Opdracht
Zet deze regels om in een genummerde lijst en laat de lege regels weg.

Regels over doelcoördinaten
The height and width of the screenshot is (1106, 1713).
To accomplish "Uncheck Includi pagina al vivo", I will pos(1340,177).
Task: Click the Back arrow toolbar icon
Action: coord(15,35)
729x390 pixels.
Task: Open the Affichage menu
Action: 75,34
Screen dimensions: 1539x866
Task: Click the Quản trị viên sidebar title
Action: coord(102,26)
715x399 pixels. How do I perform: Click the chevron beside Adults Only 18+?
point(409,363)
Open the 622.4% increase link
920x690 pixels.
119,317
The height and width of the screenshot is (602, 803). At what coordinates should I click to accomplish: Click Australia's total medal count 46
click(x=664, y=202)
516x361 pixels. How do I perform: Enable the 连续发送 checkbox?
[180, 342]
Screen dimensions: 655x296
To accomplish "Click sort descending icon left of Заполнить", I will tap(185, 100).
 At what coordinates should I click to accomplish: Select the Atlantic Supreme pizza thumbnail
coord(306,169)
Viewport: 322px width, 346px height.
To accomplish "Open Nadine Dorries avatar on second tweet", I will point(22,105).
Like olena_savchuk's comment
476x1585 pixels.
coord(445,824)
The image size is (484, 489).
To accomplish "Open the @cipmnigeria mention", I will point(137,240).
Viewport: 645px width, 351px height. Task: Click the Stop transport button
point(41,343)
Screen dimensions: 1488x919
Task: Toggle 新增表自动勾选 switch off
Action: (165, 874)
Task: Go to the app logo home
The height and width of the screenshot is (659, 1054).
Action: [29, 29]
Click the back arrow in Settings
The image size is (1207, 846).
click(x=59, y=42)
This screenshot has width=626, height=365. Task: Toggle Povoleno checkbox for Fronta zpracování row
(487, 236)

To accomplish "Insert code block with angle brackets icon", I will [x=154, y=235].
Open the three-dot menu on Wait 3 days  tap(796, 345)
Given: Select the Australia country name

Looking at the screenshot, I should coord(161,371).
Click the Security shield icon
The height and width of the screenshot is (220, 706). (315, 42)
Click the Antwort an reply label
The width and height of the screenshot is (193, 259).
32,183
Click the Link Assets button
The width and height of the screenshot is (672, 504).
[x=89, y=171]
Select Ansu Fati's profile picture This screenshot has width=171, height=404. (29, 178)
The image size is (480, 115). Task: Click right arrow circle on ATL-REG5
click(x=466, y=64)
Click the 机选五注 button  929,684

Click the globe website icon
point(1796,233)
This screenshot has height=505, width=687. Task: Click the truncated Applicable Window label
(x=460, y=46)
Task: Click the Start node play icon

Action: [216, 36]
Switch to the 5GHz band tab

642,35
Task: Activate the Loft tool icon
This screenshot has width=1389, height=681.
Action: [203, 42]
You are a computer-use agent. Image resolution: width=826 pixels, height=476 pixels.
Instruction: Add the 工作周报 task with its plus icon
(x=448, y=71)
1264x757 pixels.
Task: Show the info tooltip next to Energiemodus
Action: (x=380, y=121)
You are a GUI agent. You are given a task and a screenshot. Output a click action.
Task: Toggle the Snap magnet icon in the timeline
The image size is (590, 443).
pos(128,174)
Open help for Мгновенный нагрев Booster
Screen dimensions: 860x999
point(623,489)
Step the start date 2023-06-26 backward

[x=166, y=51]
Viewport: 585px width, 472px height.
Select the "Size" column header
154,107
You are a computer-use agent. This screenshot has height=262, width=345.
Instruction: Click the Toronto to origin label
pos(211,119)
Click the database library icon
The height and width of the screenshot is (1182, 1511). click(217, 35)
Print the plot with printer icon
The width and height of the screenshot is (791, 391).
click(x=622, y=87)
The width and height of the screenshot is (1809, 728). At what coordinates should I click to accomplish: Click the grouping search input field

Verwacht antwoord
1. The height and width of the screenshot is (1106, 1713).
2. To accomplish "Uncheck Includi pagina al vivo", I will pos(1340,177).
3. Task: Click the Back arrow toolbar icon
4. Action: coord(15,35)
5. 729x390 pixels.
6. Task: Open the Affichage menu
7. Action: 75,34
8. Screen dimensions: 1539x866
9. Task: Click the Quản trị viên sidebar title
10. Action: coord(102,26)
11. 715x399 pixels. How do I perform: Click the chevron beside Adults Only 18+?
12. point(409,363)
13. Open the 622.4% increase link
14. 920x690 pixels.
15. 119,317
16. The height and width of the screenshot is (602, 803). At what coordinates should I click to accomplish: Click Australia's total medal count 46
17. click(x=664, y=202)
18. 516x361 pixels. How do I perform: Enable the 连续发送 checkbox?
19. [180, 342]
20. Screen dimensions: 655x296
21. To accomplish "Click sort descending icon left of Заполнить", I will tap(185, 100).
22.  At what coordinates should I click to accomplish: Select the Atlantic Supreme pizza thumbnail
23. coord(306,169)
24. Viewport: 322px width, 346px height.
25. To accomplish "Open Nadine Dorries avatar on second tweet", I will point(22,105).
26. Like olena_savchuk's comment
27. 476x1585 pixels.
28. coord(445,824)
29. The image size is (484, 489).
30. To accomplish "Open the @cipmnigeria mention", I will point(137,240).
31. Viewport: 645px width, 351px height. Task: Click the Stop transport button
32. point(41,343)
33. Screen dimensions: 1488x919
34. Task: Toggle 新增表自动勾选 switch off
35. Action: (165, 874)
36. Task: Go to the app logo home
37. The height and width of the screenshot is (659, 1054).
38. Action: [29, 29]
39. Click the back arrow in Settings
40. The image size is (1207, 846).
41. click(x=59, y=42)
42. This screenshot has width=626, height=365. Task: Toggle Povoleno checkbox for Fronta zpracování row
43. (487, 236)
44. To accomplish "Insert code block with angle brackets icon", I will [x=154, y=235].
45. Open the three-dot menu on Wait 3 days  tap(796, 345)
46. Given: Select the Australia country name
47. Looking at the screenshot, I should coord(161,371).
48. Click the Security shield icon
49. The height and width of the screenshot is (220, 706). (315, 42)
50. Click the Antwort an reply label
51. The width and height of the screenshot is (193, 259).
52. 32,183
53. Click the Link Assets button
54. The width and height of the screenshot is (672, 504).
55. [x=89, y=171]
56. Select Ansu Fati's profile picture This screenshot has width=171, height=404. (29, 178)
57. The image size is (480, 115). Task: Click right arrow circle on ATL-REG5
58. click(x=466, y=64)
59. Click the 机选五注 button  929,684
60. Click the globe website icon
61. point(1796,233)
62. This screenshot has height=505, width=687. Task: Click the truncated Applicable Window label
63. (x=460, y=46)
64. Task: Click the Start node play icon
65. Action: [216, 36]
66. Switch to the 5GHz band tab
67. 642,35
68. Task: Activate the Loft tool icon
69. This screenshot has width=1389, height=681.
70. Action: [203, 42]
71. You are a computer-use agent. Image resolution: width=826 pixels, height=476 pixels.
72. Instruction: Add the 工作周报 task with its plus icon
73. (x=448, y=71)
74. 1264x757 pixels.
75. Task: Show the info tooltip next to Energiemodus
76. Action: (x=380, y=121)
77. You are a GUI agent. You are given a task and a screenshot. Output a click action.
78. Task: Toggle the Snap magnet icon in the timeline
79. The image size is (590, 443).
80. pos(128,174)
81. Open help for Мгновенный нагрев Booster
82. Screen dimensions: 860x999
83. point(623,489)
84. Step the start date 2023-06-26 backward
85. [x=166, y=51]
86. Viewport: 585px width, 472px height.
87. Select the "Size" column header
88. 154,107
89. You are a computer-use agent. This screenshot has height=262, width=345.
90. Instruction: Click the Toronto to origin label
91. pos(211,119)
92. Click the database library icon
93. The height and width of the screenshot is (1182, 1511). click(217, 35)
94. Print the plot with printer icon
95. The width and height of the screenshot is (791, 391).
96. click(x=622, y=87)
97. The width and height of the screenshot is (1809, 728). At what coordinates should I click to accomplish: Click the grouping search input field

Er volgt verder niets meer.